El autor subraya que la ética no es un concepto abstracto, sino una guía para la vida diaria. "Pensamos que las normas y leyes nos dan certezas, pero en cada circunstancia concreta debemos reflexionar qué es lo justo y lo correcto", explica. Su propuesta busca empujar a las personas a la reflexión y el diálogo activo sobre estas cuestiones fundamentales. Infante insiste en que la ética no es un lujo académico, sino una necesidad urgente en un mundo donde las decisiones individuales y colectivas pueden afectar a la sociedad en su conjunto. Comprender la ética permite a las personas tomar mejores decisiones en todos los ámbitos de su vida.

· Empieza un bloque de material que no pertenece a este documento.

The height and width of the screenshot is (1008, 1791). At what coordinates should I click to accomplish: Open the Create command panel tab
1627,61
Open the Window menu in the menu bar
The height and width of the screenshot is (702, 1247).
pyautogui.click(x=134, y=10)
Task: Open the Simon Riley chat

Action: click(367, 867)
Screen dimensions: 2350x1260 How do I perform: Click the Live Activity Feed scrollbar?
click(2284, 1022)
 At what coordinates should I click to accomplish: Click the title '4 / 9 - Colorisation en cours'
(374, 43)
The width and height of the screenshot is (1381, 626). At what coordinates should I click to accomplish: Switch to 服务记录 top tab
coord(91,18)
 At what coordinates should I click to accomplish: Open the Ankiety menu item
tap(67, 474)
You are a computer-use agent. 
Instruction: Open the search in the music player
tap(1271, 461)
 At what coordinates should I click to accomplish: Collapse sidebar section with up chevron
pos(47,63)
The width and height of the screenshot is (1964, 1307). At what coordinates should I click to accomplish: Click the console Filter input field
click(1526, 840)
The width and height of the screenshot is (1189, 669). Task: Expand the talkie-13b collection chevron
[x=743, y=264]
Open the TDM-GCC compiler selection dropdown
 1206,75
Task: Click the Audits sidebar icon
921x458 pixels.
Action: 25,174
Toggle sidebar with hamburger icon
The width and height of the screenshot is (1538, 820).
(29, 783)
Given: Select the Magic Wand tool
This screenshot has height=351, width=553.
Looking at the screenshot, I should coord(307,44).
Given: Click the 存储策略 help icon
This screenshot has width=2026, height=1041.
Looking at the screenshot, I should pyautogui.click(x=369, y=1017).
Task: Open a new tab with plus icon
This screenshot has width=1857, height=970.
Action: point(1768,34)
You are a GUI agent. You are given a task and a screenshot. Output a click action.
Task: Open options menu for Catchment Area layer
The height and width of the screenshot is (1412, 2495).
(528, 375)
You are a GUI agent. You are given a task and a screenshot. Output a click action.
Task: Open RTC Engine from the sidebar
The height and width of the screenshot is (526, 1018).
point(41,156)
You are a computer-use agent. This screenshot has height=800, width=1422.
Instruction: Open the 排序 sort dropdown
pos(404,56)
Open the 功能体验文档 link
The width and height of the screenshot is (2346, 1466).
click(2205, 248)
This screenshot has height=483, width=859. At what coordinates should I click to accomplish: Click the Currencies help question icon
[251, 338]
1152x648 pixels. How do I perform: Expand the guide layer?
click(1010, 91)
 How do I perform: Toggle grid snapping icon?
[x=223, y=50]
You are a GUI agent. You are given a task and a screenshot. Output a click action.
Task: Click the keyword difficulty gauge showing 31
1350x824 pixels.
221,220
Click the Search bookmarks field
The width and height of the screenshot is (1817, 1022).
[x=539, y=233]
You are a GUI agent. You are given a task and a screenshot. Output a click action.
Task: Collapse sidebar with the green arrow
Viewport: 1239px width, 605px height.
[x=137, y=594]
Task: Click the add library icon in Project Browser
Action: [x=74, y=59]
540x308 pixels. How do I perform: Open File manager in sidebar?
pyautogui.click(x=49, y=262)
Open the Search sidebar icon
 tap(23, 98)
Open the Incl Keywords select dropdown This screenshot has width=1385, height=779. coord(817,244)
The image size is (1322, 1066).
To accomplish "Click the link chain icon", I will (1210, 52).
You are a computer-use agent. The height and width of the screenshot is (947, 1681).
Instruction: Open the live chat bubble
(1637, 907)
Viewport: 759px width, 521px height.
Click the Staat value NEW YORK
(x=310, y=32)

Infante también señala la importancia de la educación en la formación ética de las personas. "Si desde pequeños nos enseñaran a cuestionar lo que es correcto e incorrecto, creceríamos con una mayor capacidad para tomar decisiones responsables", argumenta. Considera que la ética debería ser un pilar fundamental en los sistemas educativos, no solo como una materia teórica, sino como una práctica integrada en todas las áreas de aprendizaje. Además, advierte que, en un mundo cada vez más automatizado e impulsado por la inteligencia artificial, la ética jugará un papel clave en la regulación del uso de nuevas tecnologías y en la protección de los derechos humanos.
En su nuevo libro, Eduardo Infante invita a reflexionar sobre estas cuestiones y muchas otras, animando a recuperar la filosofía como una herramienta para mejorar la convivencia y la comprensión del mundo. Su enfoque busca hacer de la ética un tema accesible y aplicable, que pueda transformar la forma en que nos relacionamos con los demás y tomamos decisiones en nuestra vida diaria.